* **AIM**: Duplicate the rows exactly, everything from the line containing "The width and" down to the line containing "Action: pos(306,150)", including both of those lines.
◆ ◆ ◆ ◆
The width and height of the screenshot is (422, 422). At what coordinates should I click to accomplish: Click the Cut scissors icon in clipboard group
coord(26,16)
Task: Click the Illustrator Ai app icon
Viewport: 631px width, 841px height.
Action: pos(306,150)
◆ ◆ ◆ ◆
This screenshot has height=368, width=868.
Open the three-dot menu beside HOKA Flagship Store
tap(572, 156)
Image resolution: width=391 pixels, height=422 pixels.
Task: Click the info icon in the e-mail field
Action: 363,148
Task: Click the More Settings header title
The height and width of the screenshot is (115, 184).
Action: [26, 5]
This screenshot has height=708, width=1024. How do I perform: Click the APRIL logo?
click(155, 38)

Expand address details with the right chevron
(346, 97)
◆ ◆ ◆ ◆
* **WRITTEN RESPONSE**:
The width and height of the screenshot is (422, 422). At what coordinates should I click to accomplish: Click the Cut scissors icon in clipboard group
coord(26,16)
Task: Click the Illustrator Ai app icon
Viewport: 631px width, 841px height.
Action: pos(306,150)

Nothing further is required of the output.